72 ore per morire
di Daniela Pia
Moritz Erhardt è il nome di un giovane morto nella doccia di un dormitorio dopo avere lavorato nella City per 72 ore. Aveva 21 anni e lavorava: nella mentalità corrente un fortunato, in una società che ha dimenticato che il lavoro è un diritto e non fortuna, Uno che non poteva lagnarsi quindi Erhardt, perchè “lamentarsi” oggi è inammissibile, e per tenersi il lavoro si è sempre più costretti a subire turni massacranti, angherie, ricatti. Un secolo di lotte sociali per garantire condizioni di lavoro umane dignitose e eque, polverizzato dalla crisi economica ma soprattutto dalla mancanza di scrupoli di un mercato del lavoro senza regole che sa solo giocare al ribasso.
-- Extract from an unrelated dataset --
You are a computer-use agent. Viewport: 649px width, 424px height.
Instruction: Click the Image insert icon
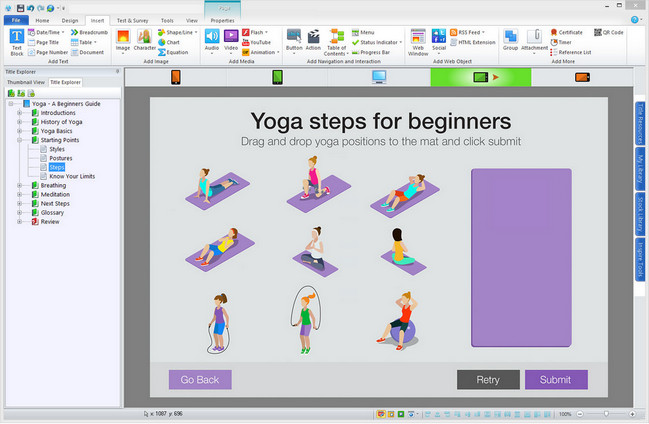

Se si parla con i ragazzi, i cosiddetti ” giovani” che giovani più non sono, si capisce che non hanno più speranze, raccattano tutto quello che trovano per mantenere l’illusione di poter lavorare ma sono i nuovi schiavi. Lavorano sulla parola senza contratto, per 3-4 euro l’ ora che – se pure li vedono – incassano dopo mesi, e sono sempre meno di quanto l’ addizione dei giorni prevederebbe. Si alzano all’ alba per distribuire volantini porta a porta e, per poche decine di euro, lavorano due giornate. Si vedono sfruttati nei call center dove spesso devono sollevare la mano per poter andare in bagno o solo poter bere l’acqua dalla bottiglia. La maggior parte di loro è laureata, ha fatto sacrifici per mantenersi agli studi e sperava almeno in uno spiraglio offerto dagli stages che per questi nostri figli trentenni non finiscono mai. Se qualche studio di professionisti apre loro le porte, lo fa dietro raccomandazione e il rimborso spese previsto non è mai contemplato, o se lo è si tratta di pura elemosina. Le aziende poi si sono viste aprire un mercato ricco di manodopera a costo zero, da sfruttare a piacimento perchè tanto quasi nessuno parla o denuncia. E la politica preme ancora per una maggiore deregulation salvo poi stigmatizzare a parole lo sfruttamento indegno “della manodopera cinese” . Intanto la Cina non è così lontana , ce l’ abbiamo dentro casa, a scuola, in fabbrica e negli ipermercati, di questo occidente ammantato di finte garanzie e la sua ombra si è allungata anche nella City dove per troppo lavoro si può morire. Fuori dalla City muore ogni giorno un’ intera generazione mentre attende un lavoro chiamato Godot.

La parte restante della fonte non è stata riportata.